*** Opening MATERIAL PROVIDED ***

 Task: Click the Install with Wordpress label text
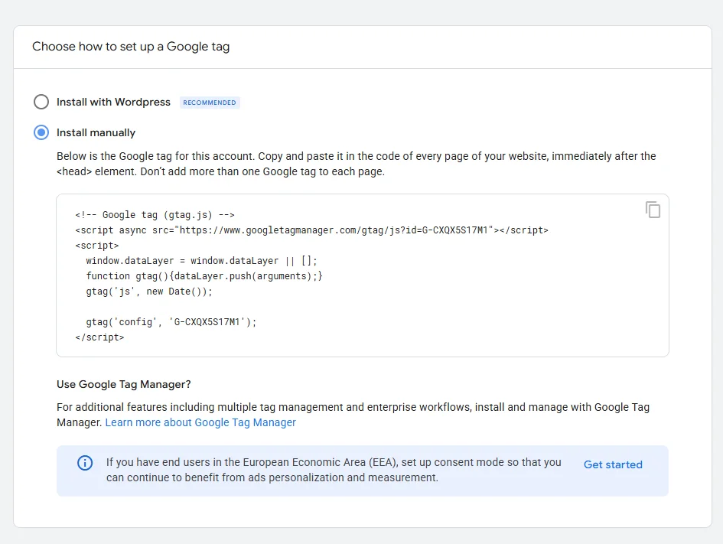pyautogui.click(x=113, y=102)
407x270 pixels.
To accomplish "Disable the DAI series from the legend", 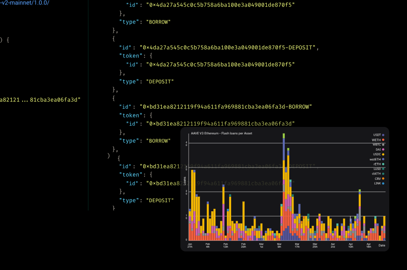I will point(379,149).
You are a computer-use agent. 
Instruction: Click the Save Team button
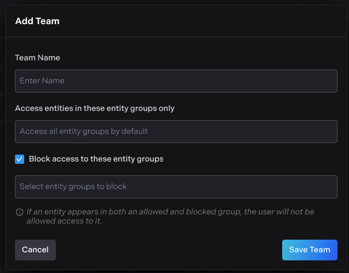[x=309, y=250]
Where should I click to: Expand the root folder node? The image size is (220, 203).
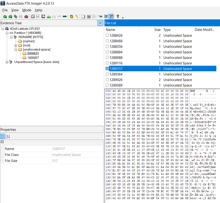click(16, 45)
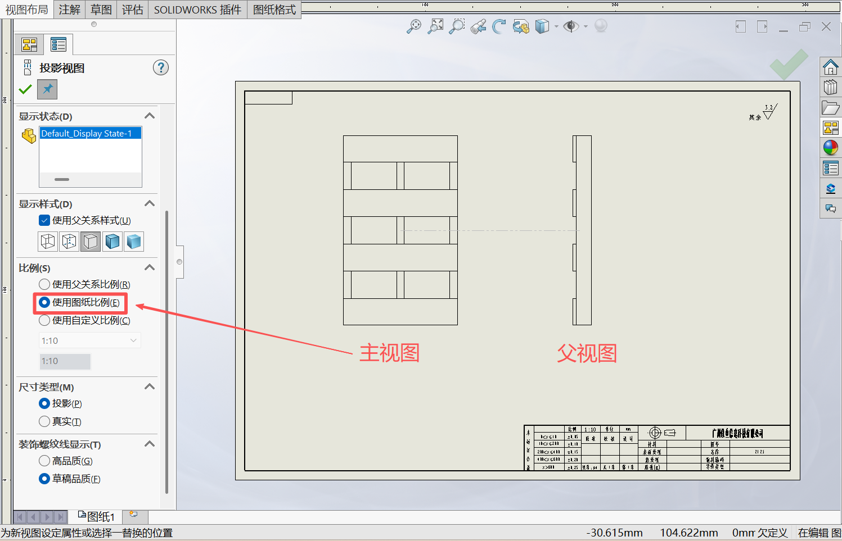Open the 1:10 scale dropdown
Viewport: 842px width, 541px height.
(x=90, y=340)
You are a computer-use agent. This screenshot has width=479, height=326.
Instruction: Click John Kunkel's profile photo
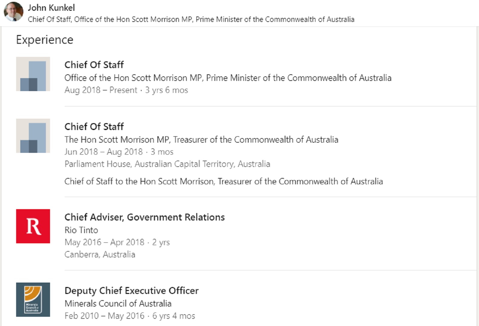click(x=13, y=12)
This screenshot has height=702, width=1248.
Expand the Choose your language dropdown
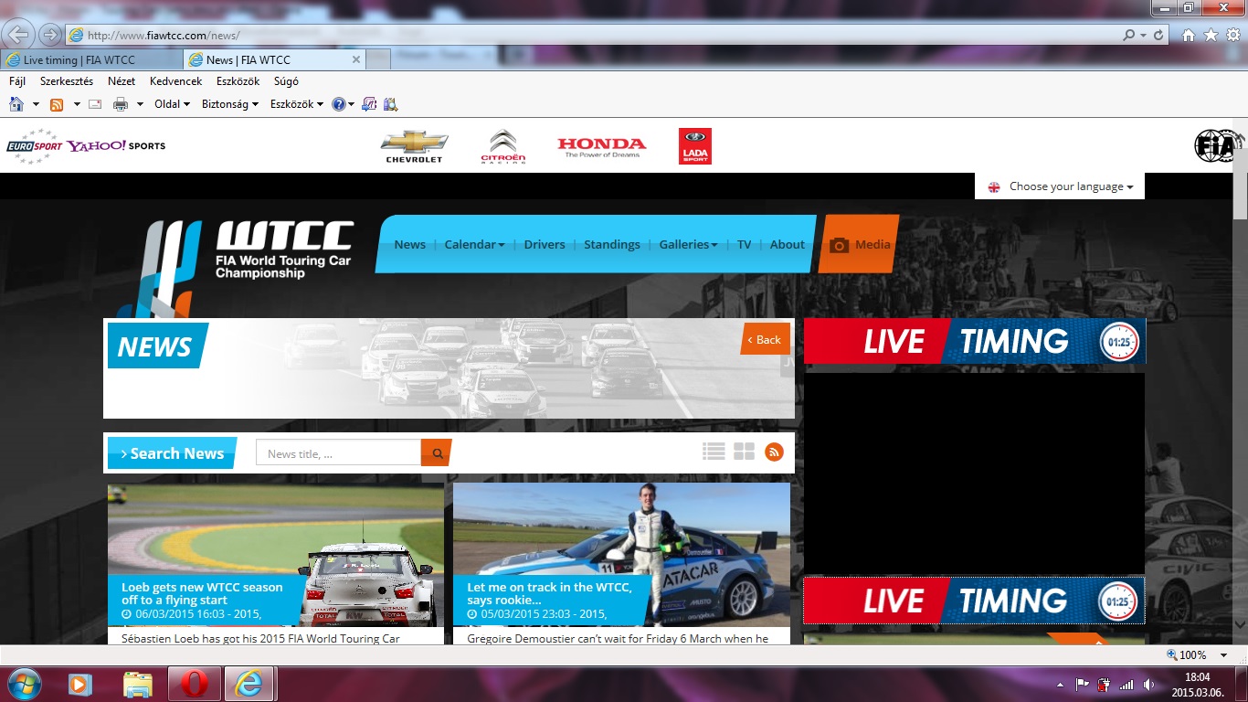coord(1060,186)
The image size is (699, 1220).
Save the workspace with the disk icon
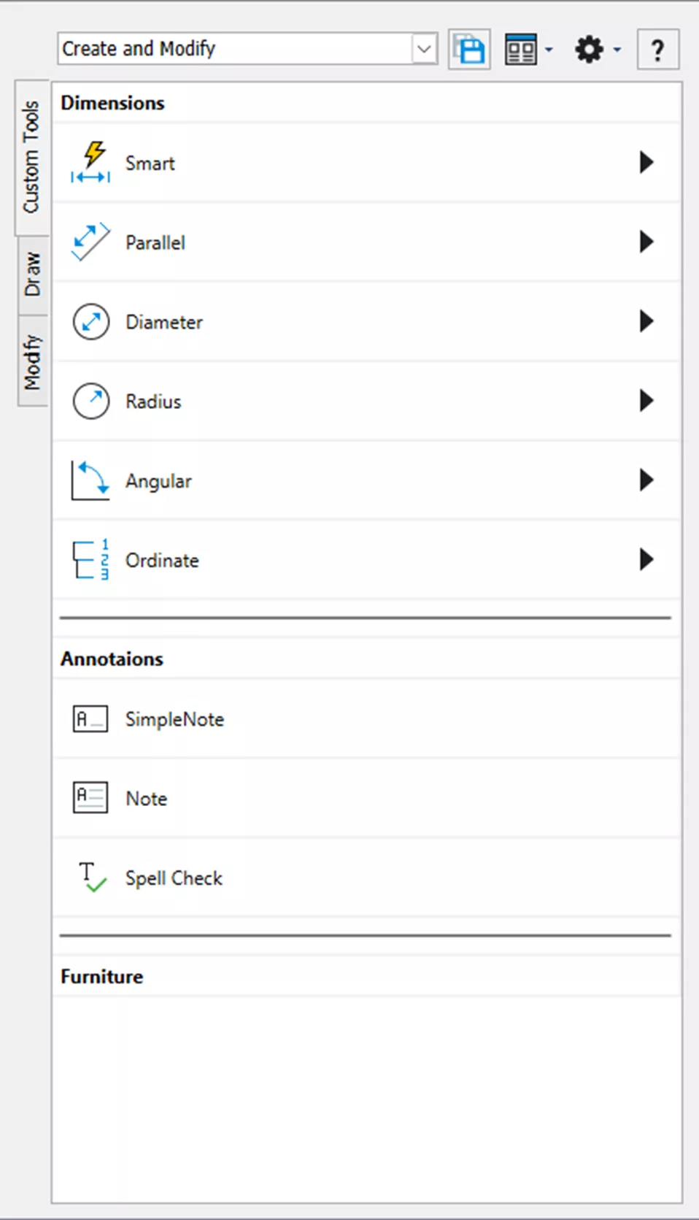click(469, 50)

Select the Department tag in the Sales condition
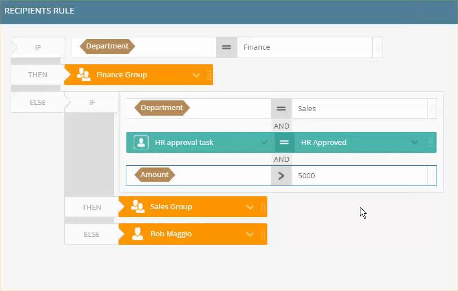[162, 108]
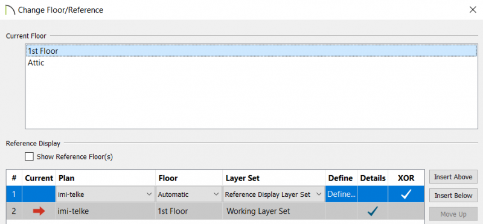
Task: Click the Insert Above button
Action: 453,177
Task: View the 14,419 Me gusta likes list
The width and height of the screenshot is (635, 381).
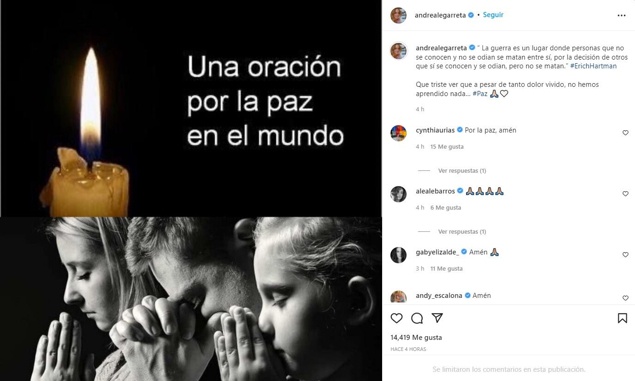Action: coord(416,338)
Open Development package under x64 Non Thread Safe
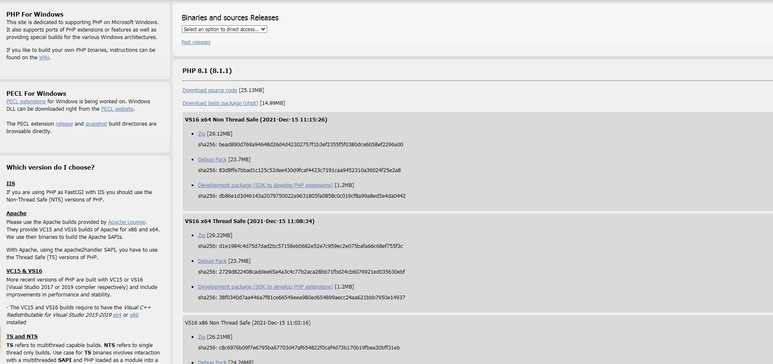This screenshot has height=364, width=773. (265, 185)
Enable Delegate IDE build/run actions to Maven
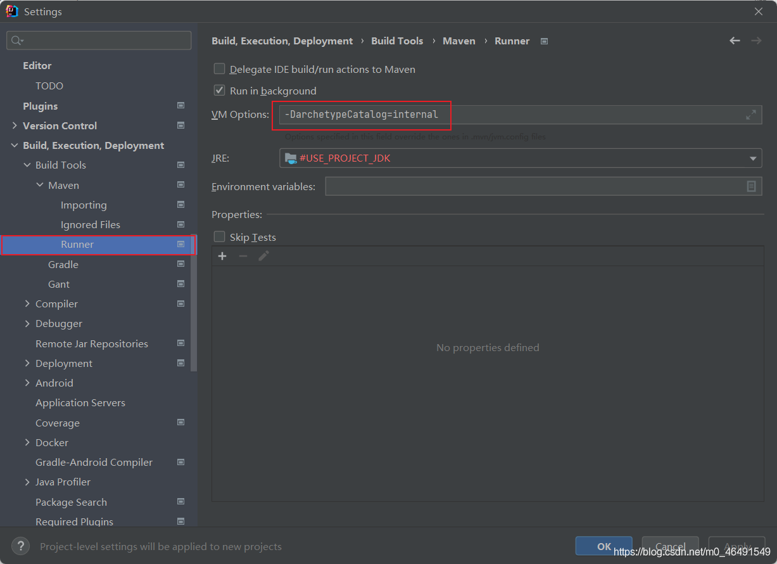 219,69
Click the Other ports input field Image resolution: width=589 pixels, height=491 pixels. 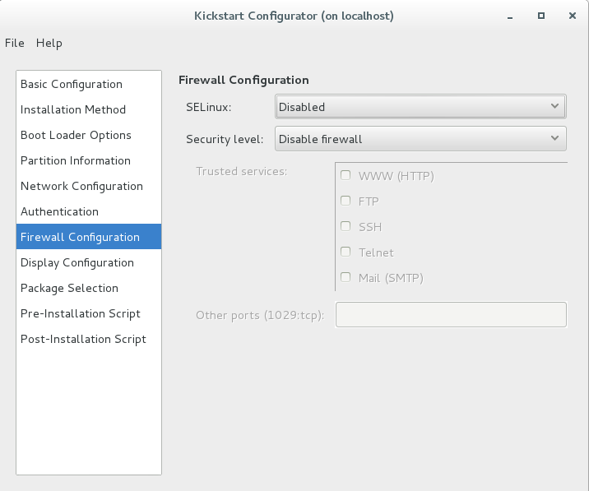tap(451, 314)
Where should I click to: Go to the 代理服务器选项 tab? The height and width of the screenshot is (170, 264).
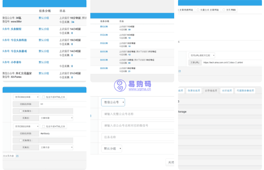pyautogui.click(x=245, y=91)
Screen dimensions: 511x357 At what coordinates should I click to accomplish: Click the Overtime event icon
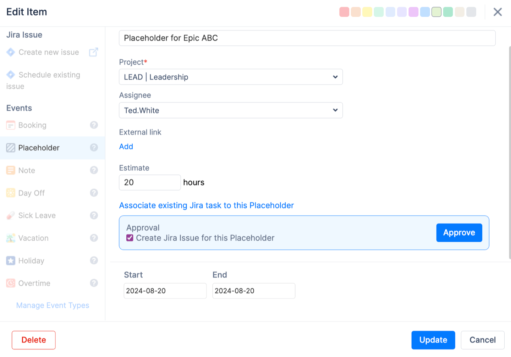pos(11,283)
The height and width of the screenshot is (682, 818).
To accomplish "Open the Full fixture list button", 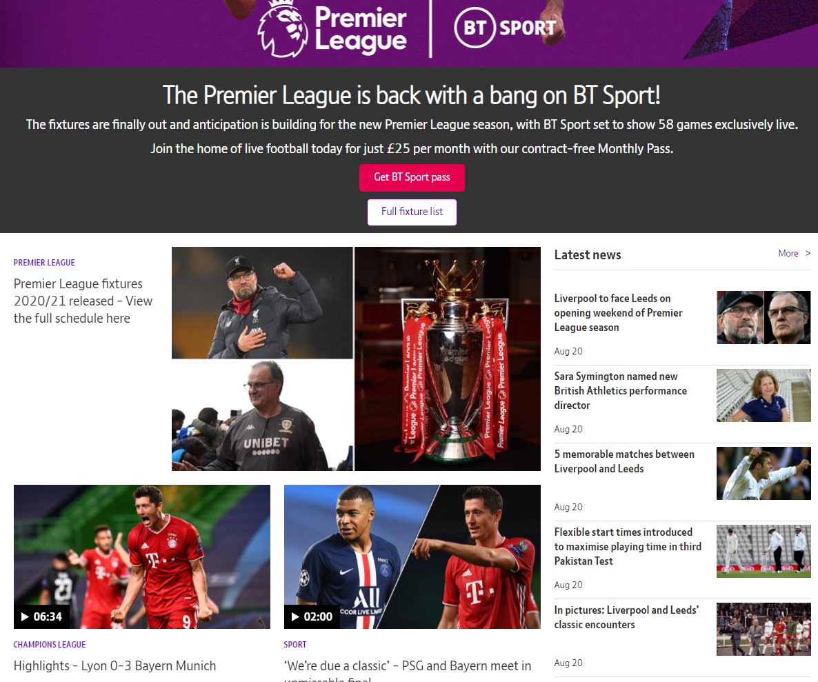I will pyautogui.click(x=412, y=212).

*** Closing MATERIAL PROVIDED ***

** TASK DESCRIPTION **
Copy out every line in the records where the word "computer" is found.

** ANSWER BOX **
You are a computer-use agent. 
You are a computer-use agent. This screenshot has width=479, height=326.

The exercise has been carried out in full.